My original data frame is this
data = {'Patient_ID': ['A', 'B', 'C', 'D'], 'Vision_Difficulty': ['111', '111', '113', '114'],'Hearing_Difficulty': ['111', '111', '113', '114'], 'Hearing_Difficulty': ['112', '111', '112', '113'],'Moving_Difficulty': ['111', '111', '112', '111']}
df = pd.DataFrame(data)
It presents a set of patients and three types of difficulties. '111' indicates that the patient does not have any difficulties, whereas the other codes (112,113,114) indicates that they do.
What I want to do is I want to iterate over the three columns to find patients that have at least one type of difficulty and save the result to a new column "Difficulty_status" with (yes/no) values.
The desired output is as below
data = {'Patient_ID': ['A', 'B', 'C', 'D'], 'Vision_Difficulty': ['111', '111', '113', '114'],'Hearing_Difficulty': ['111', '111', '113', '114'], 'Hearing_Difficulty': ['112', '111', '112', '113'],'Moving_Difficulty': ['111', '111', '112', '111'], 'Difficulty_status':['yes','no','yes','yes']}
df_output = pd.DataFrame(data)
What I have achieved so far is this
df['Difficylty_status'] = ['yes' if x != '111' else 'no' for x in df['Vision_Difficulty']]
I want to generalize this code to check all three columns (Vision_Difficulty, Hearing_Difficulty, Moving_Difficulty)

_Data shown_.
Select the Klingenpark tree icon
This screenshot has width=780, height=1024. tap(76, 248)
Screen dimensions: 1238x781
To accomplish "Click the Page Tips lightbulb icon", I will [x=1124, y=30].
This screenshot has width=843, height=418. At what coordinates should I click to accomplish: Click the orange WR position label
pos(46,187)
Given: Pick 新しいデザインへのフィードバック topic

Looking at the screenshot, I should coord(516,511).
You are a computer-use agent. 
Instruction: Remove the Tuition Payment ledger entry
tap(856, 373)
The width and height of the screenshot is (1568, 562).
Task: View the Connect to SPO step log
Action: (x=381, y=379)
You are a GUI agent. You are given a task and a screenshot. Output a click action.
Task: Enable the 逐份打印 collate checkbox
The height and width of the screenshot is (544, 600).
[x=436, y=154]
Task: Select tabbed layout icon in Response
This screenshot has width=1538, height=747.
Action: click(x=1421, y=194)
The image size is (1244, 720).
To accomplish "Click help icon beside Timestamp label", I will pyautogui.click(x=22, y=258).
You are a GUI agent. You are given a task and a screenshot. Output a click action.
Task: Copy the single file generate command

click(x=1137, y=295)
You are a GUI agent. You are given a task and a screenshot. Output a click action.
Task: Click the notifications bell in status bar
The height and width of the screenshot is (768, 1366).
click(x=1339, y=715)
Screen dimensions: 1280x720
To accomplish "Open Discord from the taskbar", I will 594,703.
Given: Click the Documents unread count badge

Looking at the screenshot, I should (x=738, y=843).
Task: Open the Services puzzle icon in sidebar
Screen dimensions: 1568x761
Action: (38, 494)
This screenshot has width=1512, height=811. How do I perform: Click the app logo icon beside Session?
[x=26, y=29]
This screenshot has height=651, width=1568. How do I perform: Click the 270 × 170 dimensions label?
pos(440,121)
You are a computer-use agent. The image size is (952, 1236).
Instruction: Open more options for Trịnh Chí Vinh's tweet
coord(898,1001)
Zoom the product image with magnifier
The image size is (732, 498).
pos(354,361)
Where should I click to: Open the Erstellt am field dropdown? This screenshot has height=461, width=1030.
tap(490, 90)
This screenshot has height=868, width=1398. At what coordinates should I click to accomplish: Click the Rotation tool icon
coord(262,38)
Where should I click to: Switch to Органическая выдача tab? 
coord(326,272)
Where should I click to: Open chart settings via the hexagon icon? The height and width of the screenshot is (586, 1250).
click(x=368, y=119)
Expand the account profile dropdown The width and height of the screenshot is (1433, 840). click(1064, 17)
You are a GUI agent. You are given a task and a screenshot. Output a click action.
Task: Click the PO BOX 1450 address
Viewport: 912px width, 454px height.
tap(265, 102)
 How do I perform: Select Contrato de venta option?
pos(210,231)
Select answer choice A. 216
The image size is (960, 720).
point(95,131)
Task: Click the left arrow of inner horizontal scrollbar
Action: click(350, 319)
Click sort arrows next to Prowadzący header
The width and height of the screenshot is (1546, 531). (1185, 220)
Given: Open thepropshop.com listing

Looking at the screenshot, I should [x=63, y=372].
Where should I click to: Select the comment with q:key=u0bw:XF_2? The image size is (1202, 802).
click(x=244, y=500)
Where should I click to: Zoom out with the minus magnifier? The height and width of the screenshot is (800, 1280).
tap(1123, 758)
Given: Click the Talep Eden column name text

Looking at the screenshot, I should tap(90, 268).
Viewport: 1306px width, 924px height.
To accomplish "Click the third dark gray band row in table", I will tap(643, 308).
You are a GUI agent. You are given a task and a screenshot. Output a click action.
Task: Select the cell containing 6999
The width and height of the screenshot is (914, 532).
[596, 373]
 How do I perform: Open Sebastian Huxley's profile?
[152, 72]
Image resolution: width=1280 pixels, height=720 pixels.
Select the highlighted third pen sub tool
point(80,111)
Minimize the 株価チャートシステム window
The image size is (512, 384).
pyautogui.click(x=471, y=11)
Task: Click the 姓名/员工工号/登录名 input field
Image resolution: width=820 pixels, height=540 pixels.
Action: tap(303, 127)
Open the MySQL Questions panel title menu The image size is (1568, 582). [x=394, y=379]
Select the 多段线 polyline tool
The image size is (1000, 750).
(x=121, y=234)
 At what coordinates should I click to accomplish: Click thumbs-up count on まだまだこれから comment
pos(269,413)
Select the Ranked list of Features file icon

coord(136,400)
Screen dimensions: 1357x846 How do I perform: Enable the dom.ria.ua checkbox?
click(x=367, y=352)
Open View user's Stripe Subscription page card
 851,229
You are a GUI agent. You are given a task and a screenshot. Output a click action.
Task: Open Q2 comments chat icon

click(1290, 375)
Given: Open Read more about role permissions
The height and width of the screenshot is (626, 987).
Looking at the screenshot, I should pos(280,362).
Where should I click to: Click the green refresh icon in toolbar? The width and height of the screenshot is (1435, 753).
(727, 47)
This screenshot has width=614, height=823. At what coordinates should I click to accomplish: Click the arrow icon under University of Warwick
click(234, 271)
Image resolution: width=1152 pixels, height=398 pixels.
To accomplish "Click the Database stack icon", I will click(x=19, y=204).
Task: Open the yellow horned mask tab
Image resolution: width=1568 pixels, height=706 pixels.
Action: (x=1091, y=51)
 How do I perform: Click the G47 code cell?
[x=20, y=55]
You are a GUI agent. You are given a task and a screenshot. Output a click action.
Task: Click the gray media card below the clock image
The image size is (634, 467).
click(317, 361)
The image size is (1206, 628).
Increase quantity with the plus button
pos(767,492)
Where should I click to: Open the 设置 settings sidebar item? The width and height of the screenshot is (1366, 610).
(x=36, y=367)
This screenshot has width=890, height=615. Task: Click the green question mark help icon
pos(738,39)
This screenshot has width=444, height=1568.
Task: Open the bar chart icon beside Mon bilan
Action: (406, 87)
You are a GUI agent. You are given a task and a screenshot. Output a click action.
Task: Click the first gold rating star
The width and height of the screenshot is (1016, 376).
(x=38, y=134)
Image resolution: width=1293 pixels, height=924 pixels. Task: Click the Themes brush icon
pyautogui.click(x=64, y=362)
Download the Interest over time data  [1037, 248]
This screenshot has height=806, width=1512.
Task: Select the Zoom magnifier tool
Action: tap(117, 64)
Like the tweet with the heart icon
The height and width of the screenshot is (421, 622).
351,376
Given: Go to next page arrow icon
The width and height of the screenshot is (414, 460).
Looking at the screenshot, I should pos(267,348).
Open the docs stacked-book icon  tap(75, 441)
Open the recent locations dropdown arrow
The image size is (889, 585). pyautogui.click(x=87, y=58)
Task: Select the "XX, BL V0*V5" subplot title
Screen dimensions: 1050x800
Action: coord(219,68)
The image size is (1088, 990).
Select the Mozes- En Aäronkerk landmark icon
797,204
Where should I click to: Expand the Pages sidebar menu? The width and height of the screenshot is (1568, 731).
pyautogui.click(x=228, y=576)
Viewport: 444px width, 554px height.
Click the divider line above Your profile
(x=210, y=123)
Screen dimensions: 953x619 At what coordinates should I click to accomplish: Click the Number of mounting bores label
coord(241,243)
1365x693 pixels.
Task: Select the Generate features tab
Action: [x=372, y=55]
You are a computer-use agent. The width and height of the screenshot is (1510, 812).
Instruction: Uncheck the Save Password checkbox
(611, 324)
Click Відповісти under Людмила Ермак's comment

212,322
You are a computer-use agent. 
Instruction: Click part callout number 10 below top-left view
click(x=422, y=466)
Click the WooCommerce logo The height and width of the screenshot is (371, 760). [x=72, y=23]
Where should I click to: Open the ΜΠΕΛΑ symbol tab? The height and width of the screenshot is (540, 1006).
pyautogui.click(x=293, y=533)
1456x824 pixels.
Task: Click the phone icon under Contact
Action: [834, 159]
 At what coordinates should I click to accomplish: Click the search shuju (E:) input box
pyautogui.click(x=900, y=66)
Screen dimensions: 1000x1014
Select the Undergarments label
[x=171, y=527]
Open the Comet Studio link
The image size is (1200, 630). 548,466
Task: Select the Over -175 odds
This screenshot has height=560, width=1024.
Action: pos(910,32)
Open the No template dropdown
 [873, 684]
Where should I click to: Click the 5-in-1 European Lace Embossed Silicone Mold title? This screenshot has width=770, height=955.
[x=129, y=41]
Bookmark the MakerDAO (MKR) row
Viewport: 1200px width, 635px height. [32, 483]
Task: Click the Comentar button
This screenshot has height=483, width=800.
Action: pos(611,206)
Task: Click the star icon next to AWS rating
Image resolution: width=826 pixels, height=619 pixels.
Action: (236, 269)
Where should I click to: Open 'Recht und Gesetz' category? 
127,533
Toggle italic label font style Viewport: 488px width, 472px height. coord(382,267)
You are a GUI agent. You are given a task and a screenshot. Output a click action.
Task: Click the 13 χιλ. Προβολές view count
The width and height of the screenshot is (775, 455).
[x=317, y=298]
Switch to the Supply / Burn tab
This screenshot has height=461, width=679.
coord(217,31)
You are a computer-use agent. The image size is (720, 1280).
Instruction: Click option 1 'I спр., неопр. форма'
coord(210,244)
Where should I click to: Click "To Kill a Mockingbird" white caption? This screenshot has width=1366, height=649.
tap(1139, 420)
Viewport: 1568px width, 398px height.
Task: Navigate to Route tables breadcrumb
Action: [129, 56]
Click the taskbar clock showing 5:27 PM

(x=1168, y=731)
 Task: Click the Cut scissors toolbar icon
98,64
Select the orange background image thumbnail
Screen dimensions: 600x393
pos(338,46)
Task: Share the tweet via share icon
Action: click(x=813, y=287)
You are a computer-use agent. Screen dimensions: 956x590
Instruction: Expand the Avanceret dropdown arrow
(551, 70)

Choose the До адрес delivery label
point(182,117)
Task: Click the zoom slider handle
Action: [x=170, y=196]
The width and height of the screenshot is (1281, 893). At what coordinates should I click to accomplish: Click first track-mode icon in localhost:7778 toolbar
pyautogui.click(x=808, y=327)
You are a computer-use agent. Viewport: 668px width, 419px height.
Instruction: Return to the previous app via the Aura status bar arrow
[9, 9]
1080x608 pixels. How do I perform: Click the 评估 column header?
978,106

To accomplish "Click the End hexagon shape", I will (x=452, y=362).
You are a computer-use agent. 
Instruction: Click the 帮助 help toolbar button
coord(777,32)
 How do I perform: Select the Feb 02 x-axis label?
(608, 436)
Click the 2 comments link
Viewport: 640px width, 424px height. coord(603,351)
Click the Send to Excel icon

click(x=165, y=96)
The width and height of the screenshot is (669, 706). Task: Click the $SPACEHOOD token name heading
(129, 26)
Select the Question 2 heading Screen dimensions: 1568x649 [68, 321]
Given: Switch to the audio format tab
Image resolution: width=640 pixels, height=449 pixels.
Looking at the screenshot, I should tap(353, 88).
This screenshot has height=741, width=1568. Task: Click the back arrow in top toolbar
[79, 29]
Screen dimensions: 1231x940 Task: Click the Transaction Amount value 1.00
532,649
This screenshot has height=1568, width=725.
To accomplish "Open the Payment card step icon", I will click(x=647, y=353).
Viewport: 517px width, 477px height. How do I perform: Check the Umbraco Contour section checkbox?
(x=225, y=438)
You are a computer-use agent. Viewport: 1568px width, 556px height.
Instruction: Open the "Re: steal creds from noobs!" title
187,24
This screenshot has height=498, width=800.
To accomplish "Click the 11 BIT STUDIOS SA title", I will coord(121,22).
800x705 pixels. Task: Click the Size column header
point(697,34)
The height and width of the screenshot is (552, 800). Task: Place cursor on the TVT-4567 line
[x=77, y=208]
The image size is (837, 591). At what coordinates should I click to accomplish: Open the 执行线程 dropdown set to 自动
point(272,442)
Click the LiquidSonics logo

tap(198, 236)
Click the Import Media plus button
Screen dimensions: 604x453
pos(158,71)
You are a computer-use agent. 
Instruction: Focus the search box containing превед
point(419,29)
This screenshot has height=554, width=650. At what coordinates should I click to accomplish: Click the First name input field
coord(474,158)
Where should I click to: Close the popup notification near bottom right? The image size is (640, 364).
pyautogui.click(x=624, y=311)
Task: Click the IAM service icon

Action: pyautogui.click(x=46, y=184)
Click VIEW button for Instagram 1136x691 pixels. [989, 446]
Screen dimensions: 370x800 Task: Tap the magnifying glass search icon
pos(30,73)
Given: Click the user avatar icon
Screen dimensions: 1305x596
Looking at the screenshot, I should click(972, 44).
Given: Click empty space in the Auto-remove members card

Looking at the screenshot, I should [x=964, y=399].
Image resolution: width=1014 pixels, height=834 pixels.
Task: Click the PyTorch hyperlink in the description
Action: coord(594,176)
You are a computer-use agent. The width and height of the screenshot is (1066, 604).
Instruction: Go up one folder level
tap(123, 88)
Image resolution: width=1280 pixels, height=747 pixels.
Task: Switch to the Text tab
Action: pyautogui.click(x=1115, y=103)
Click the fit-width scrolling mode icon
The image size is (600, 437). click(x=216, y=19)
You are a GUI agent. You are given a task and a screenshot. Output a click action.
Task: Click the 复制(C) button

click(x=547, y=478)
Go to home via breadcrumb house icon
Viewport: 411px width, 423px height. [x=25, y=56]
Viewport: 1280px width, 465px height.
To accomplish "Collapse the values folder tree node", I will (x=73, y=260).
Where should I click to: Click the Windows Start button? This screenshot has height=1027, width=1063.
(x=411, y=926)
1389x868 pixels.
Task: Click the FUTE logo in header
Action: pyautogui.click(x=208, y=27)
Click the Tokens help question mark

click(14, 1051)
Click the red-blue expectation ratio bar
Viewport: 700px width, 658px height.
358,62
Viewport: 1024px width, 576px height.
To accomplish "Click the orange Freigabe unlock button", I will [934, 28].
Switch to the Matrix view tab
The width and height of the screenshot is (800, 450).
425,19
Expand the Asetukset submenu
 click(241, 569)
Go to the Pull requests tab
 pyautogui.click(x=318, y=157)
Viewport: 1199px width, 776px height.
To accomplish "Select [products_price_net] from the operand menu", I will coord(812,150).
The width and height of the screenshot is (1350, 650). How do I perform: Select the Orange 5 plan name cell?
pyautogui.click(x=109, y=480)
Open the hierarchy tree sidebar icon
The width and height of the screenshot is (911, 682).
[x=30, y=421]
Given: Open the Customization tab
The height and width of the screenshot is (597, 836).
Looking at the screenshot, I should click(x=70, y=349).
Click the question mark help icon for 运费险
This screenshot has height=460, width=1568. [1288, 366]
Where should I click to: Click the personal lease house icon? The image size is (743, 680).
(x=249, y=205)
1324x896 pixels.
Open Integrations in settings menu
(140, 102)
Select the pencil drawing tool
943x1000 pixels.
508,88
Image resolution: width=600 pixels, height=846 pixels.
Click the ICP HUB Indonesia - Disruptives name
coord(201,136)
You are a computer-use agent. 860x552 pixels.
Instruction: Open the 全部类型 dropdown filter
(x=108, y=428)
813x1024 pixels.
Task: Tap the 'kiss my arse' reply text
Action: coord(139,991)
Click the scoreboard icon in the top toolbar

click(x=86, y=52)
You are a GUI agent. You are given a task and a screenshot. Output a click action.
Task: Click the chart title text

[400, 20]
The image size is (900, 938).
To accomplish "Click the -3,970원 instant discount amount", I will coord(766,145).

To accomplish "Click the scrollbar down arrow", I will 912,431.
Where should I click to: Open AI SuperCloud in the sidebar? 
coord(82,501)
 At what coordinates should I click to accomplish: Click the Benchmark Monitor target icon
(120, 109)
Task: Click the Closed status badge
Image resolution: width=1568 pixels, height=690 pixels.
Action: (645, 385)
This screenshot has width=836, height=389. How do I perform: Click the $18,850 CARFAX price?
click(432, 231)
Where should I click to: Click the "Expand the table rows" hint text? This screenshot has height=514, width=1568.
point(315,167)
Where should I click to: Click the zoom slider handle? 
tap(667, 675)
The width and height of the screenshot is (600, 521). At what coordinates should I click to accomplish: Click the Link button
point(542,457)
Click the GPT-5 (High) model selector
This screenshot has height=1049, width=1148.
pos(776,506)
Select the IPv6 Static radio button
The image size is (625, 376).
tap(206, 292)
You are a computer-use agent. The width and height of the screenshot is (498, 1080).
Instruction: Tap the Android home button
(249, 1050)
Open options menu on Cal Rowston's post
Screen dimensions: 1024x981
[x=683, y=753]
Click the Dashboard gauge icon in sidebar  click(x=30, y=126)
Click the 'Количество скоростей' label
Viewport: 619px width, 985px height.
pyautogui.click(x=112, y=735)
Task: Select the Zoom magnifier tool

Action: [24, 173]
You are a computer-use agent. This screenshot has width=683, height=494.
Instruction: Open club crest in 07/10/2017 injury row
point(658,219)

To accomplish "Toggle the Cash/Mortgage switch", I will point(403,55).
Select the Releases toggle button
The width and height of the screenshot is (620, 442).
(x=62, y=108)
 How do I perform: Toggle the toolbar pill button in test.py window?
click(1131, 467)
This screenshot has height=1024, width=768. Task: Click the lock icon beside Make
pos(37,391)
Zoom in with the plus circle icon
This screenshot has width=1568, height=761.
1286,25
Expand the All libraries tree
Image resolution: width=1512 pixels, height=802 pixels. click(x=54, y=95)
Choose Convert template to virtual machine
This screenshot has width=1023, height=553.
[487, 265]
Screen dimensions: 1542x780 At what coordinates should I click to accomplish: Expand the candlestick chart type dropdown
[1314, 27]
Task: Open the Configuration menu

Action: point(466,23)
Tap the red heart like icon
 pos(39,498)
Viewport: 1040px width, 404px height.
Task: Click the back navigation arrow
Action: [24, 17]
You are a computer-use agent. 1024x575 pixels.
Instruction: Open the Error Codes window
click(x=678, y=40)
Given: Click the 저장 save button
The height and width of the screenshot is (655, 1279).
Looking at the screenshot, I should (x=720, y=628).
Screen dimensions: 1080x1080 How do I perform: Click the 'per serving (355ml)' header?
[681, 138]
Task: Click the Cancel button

_Try it_. Print the entire post above about flagging patients with difficulties in a pandas DataFrame, reproducing every line verbatim.

_Output below_.
My original data frame is this
data = {'Patient_ID': ['A', 'B', 'C', 'D'], 'Vision_Difficulty': ['111', '111', '113', '114'],'Hearing_Difficulty': ['111', '111', '113', '114'], 'Hearing_Difficulty': ['112', '111', '112', '113'],'Moving_Difficulty': ['111', '111', '112', '111']}
df = pd.DataFrame(data)
It presents a set of patients and three types of difficulties. '111' indicates that the patient does not have any difficulties, whereas the other codes (112,113,114) indicates that they do.
What I want to do is I want to iterate over the three columns to find patients that have at least one type of difficulty and save the result to a new column "Difficulty_status" with (yes/no) values.
The desired output is as below
data = {'Patient_ID': ['A', 'B', 'C', 'D'], 'Vision_Difficulty': ['111', '111', '113', '114'],'Hearing_Difficulty': ['111', '111', '113', '114'], 'Hearing_Difficulty': ['112', '111', '112', '113'],'Moving_Difficulty': ['111', '111', '112', '111'], 'Difficulty_status':['yes','no','yes','yes']}
df_output = pd.DataFrame(data)
What I have achieved so far is this
df['Difficylty_status'] = ['yes' if x != '111' else 'no' for x in df['Vision_Difficulty']]
I want to generalize this code to check all three columns (Vision_Difficulty, Hearing_Difficulty, Moving_Difficulty)